▶ _Input records_:
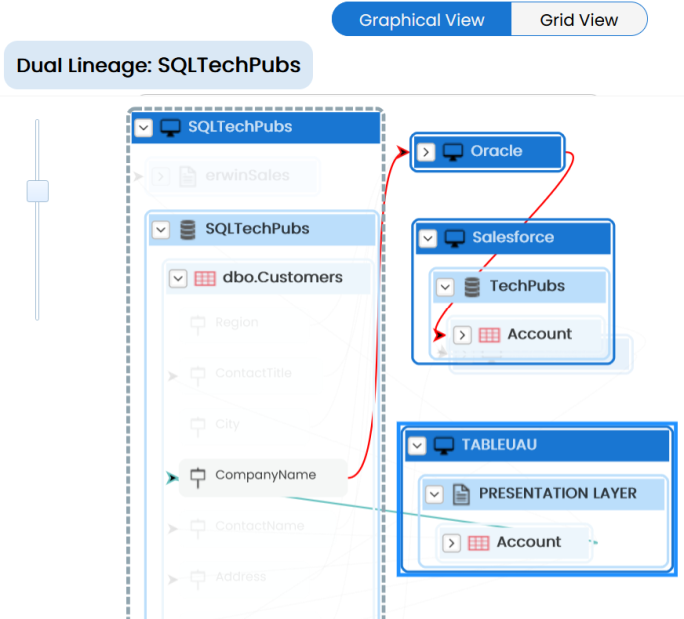Click the PRESENTATION LAYER document icon
This screenshot has height=619, width=684.
(x=461, y=494)
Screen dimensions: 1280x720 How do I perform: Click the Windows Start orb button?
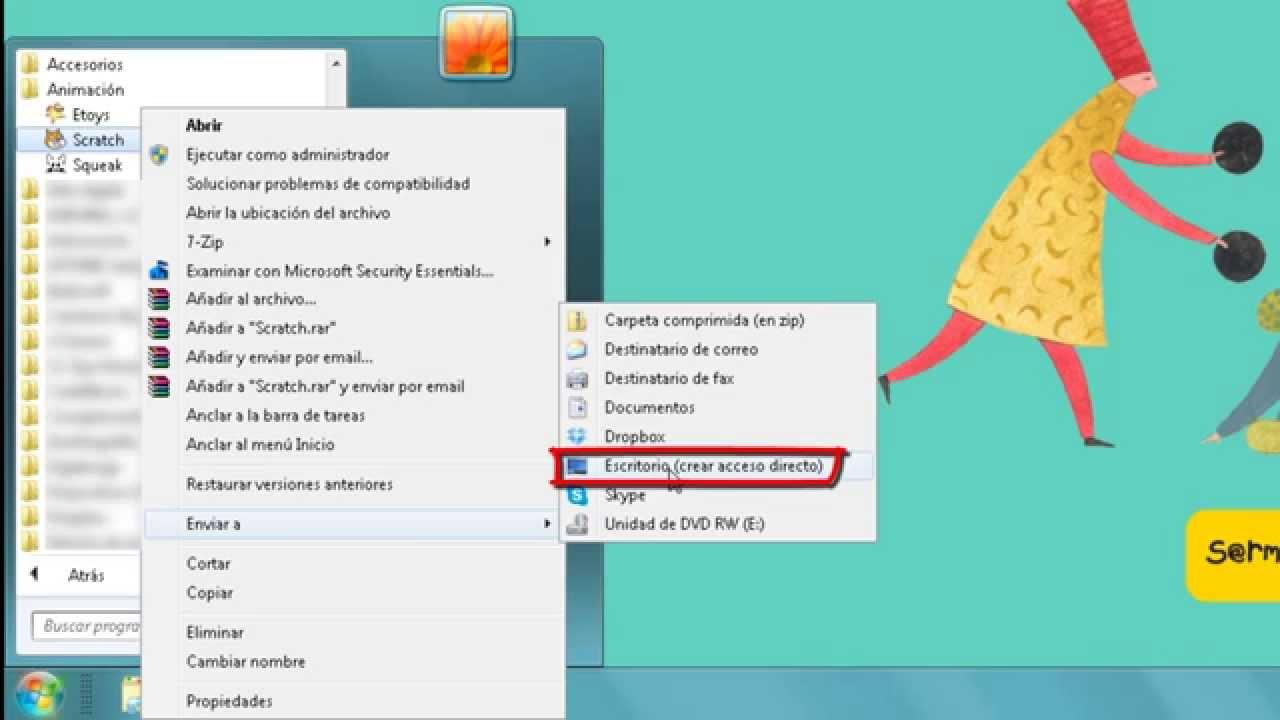pos(40,694)
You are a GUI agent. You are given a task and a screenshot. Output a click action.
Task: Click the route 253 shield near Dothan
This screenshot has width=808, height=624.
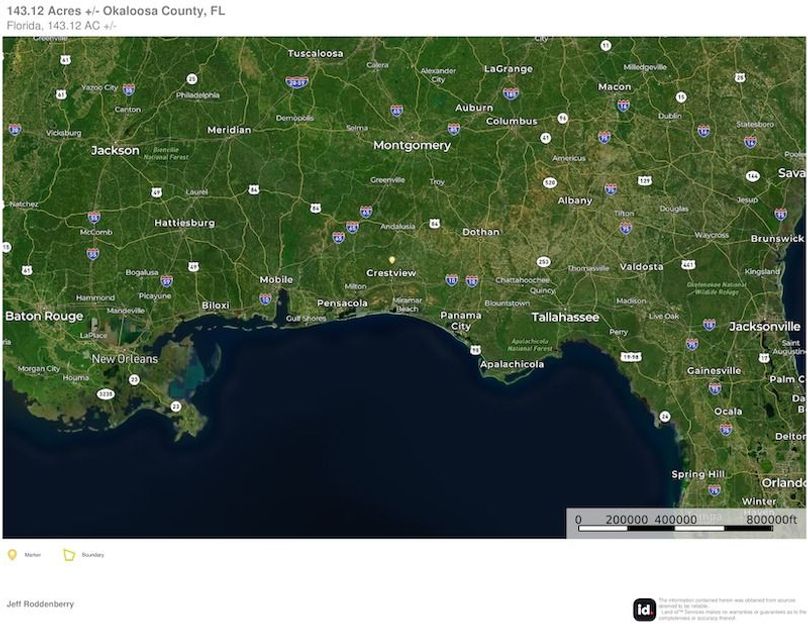coord(543,262)
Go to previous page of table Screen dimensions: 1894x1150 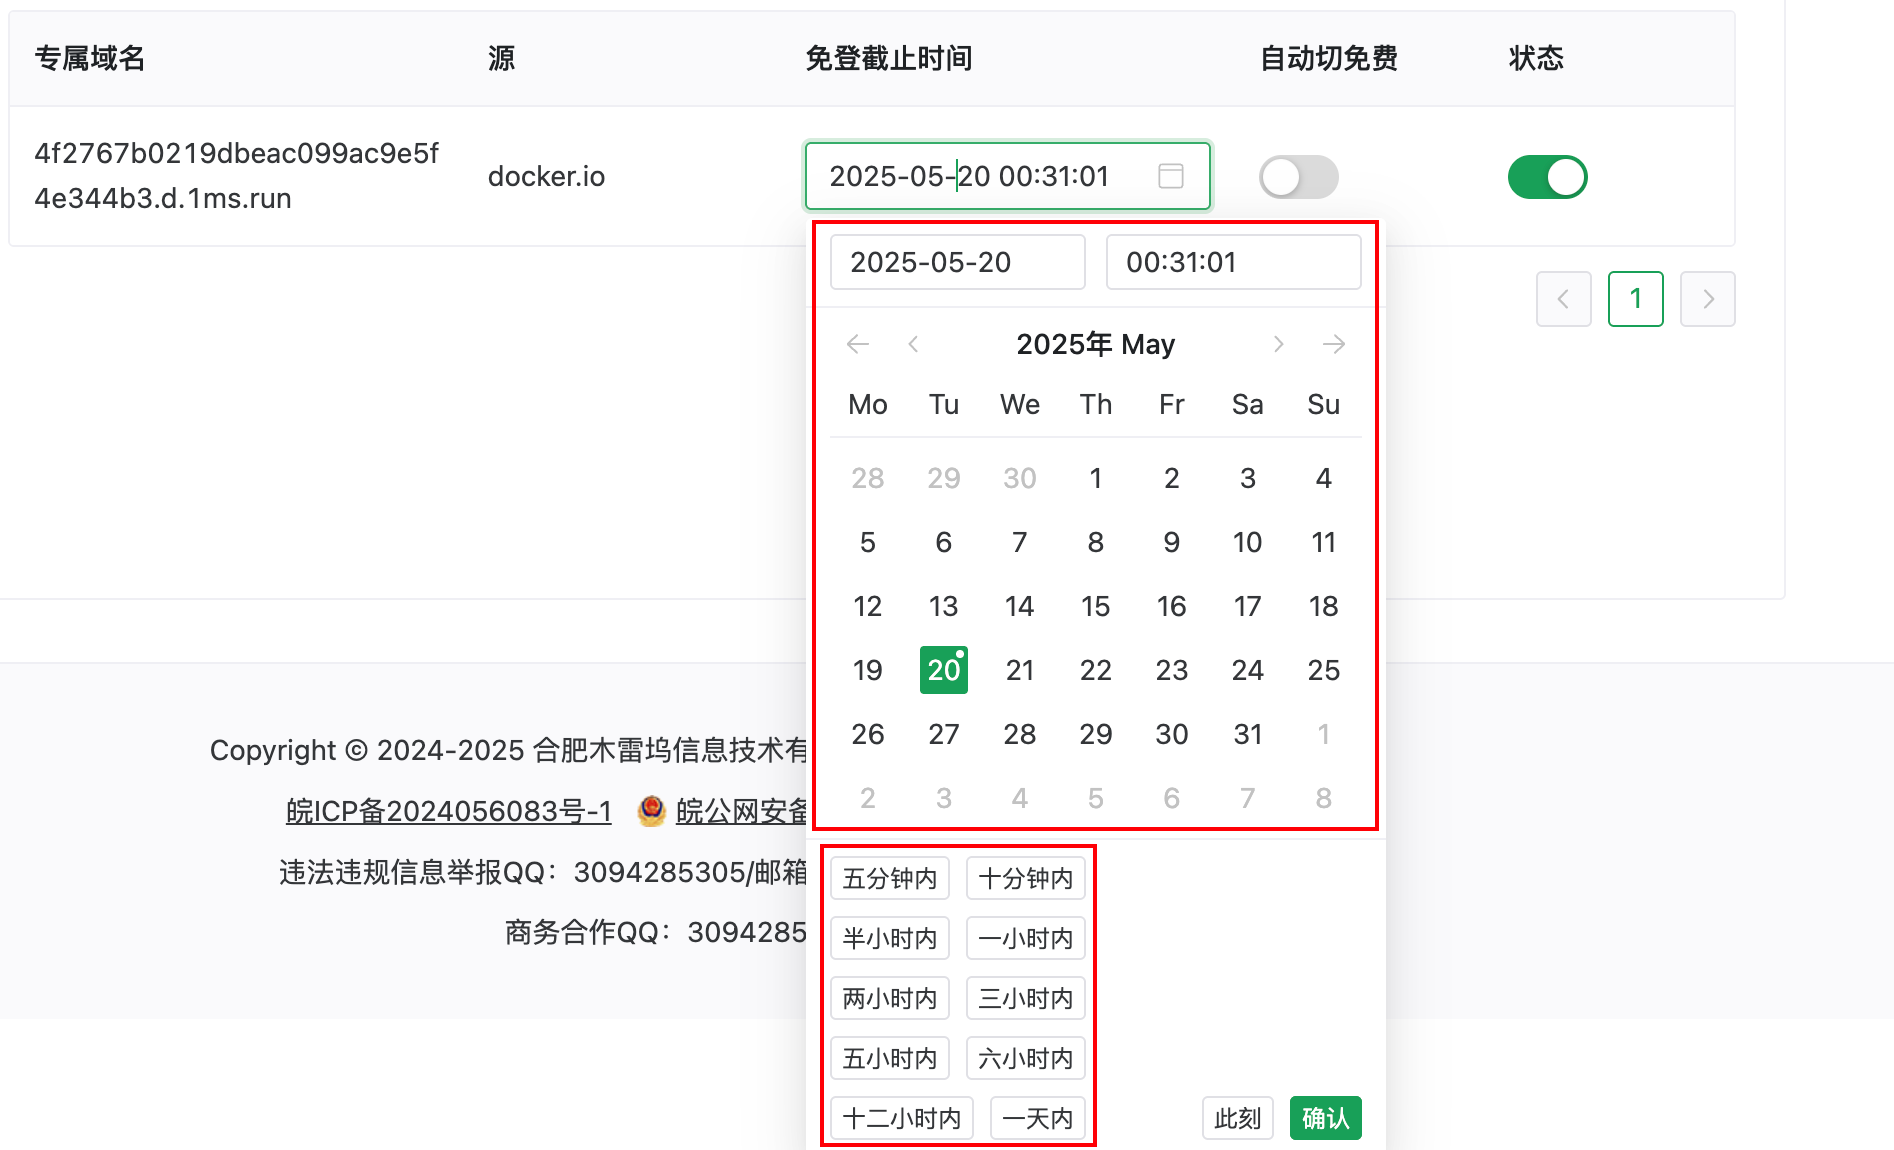tap(1563, 298)
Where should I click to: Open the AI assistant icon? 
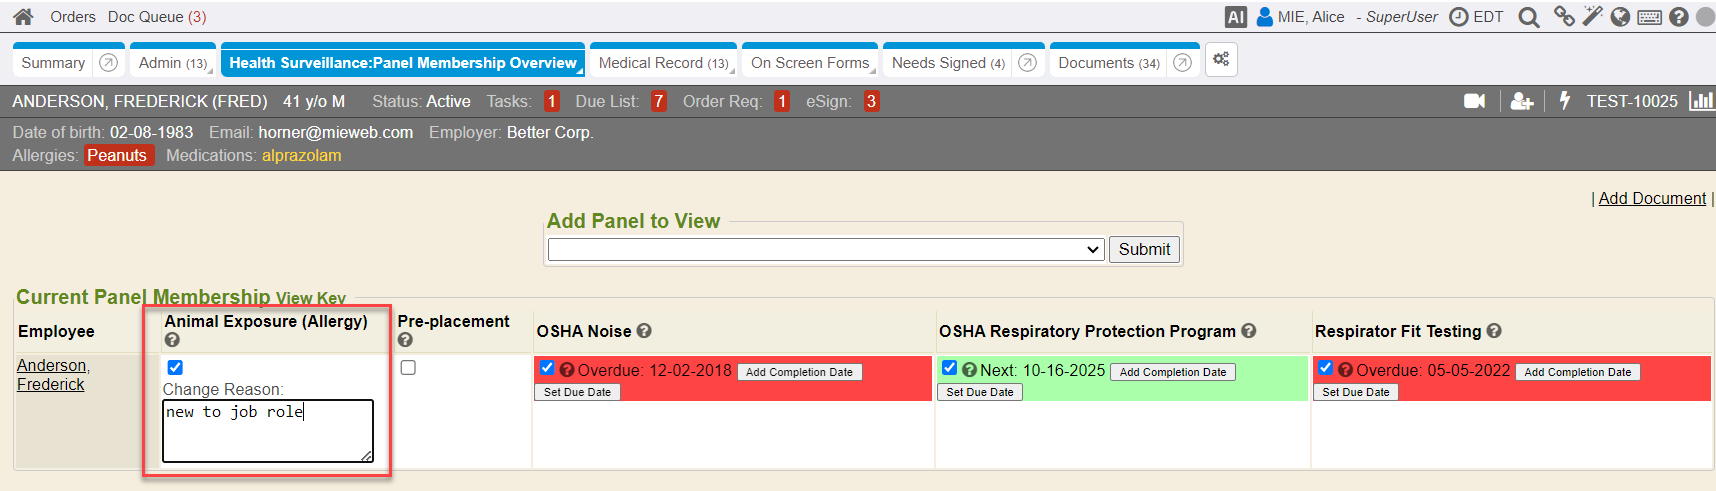[x=1235, y=17]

▶ _Your task_: Reproduce word for word the lines from the one containing "Where should I" through the end of the data, both ends kept. Drop the pictures.

▶ _Result of this exercise_:
Where should I click to: Open the AI assistant icon? 
[x=1235, y=17]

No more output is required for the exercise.